3. Not that most people would know that, because the only people who have ever met Translators are high-up government officials, nearly all of whom appear to be Radchaai. Well, of course they are. And even fewer people have had any encounters with the Presger.
4. While one viewpoint character notes that the Radch doesn't really need to covertly control outside nations... that very much does not mean they don't do it. I mean, the US has the biggest army around, but that doesn't mean that our CIA hasn't historically fucked with other people's elections and maybe still does! (And to add onto this, several more sensible characters also note that the Radch absolutely gains no small measure of soft power by being the main party to negotiate indirectly with the Presger. That's not conspiracy theories talking, that's people whom we're supposed to believe. It's not such a huge leap from that truth to the conspiracy mindset that it's all a scam.)
4a. Indeed, the more I dwell on it, the more I think it's obvious that they do meddle. Even if the Lord of the Radch wasn't an absolute control freak, empires always think it'd be dangerous to not meddle if meddling is an option. And she's bound to think it's even more dangerous now that they're no longer doing overt annexations. Her justification for all that is to expand her control to protect the Radch, and it's clear she has not, any part of her, reconsidered her idea that the best way to protect the Radch is to personally make sure that every part of the Radch is surrounded by more of itself. If they aren't still doing covert ops outside Radch space then it's only because the civil war is going very, very badly all around.

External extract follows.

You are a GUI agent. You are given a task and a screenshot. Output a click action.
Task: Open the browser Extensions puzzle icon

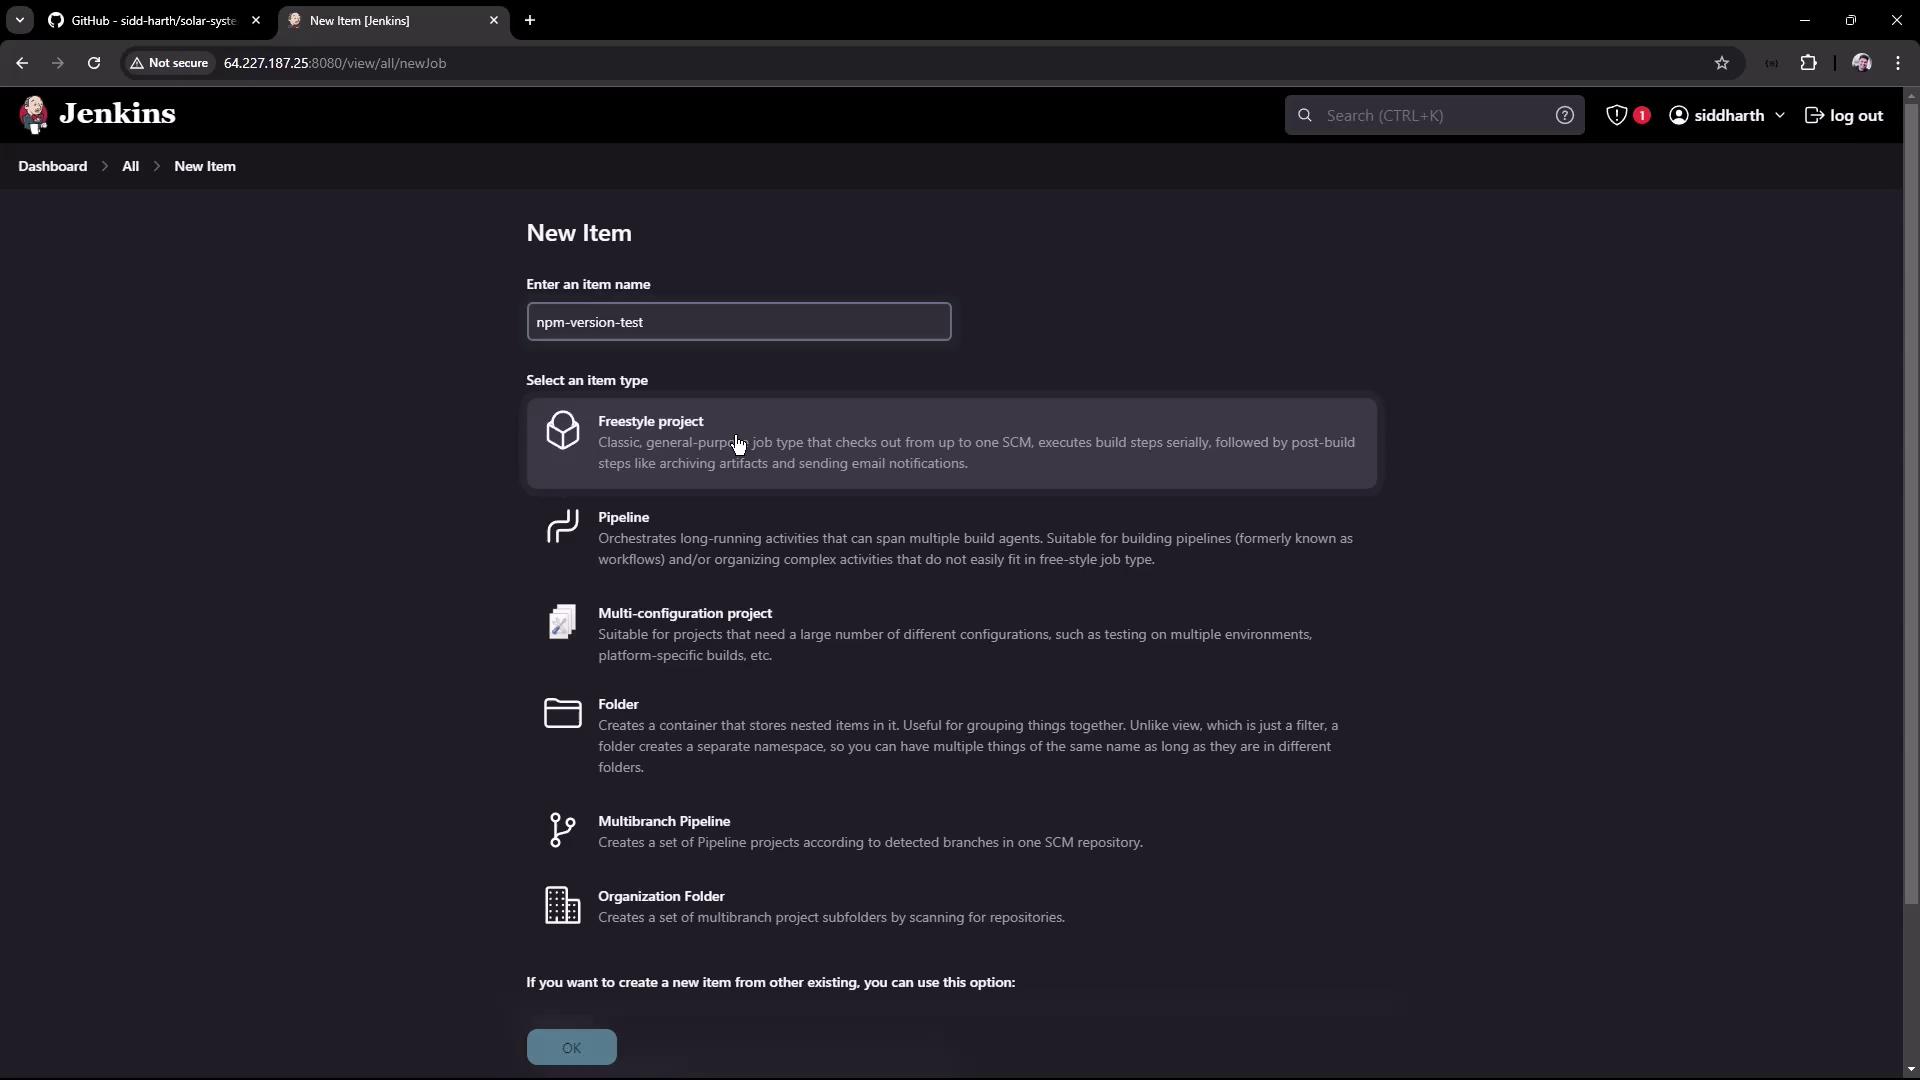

So, all in all, while this Presger are really real in this universe, and those conspiracy theorists are very misguided in their actions... you can't really say their beliefs are totally batshit. If you look at what the average person actually is likely to have proof of, and add on the fact that outside the Radch Radchaai evidence may lack a certain amount of credibility, "They're not real" is not all that implausible. (And you might say "Okay, but would the Radch really care about your backwater polity that nobody gives a shit about, even the people who rule you? but... again, all versions of Anaander Mianaai are super invested in controlling everything she can get her gloved hands on so... yeah, probably? I mean, maybe not right now, but as a matter of policy, she'll get around to it.)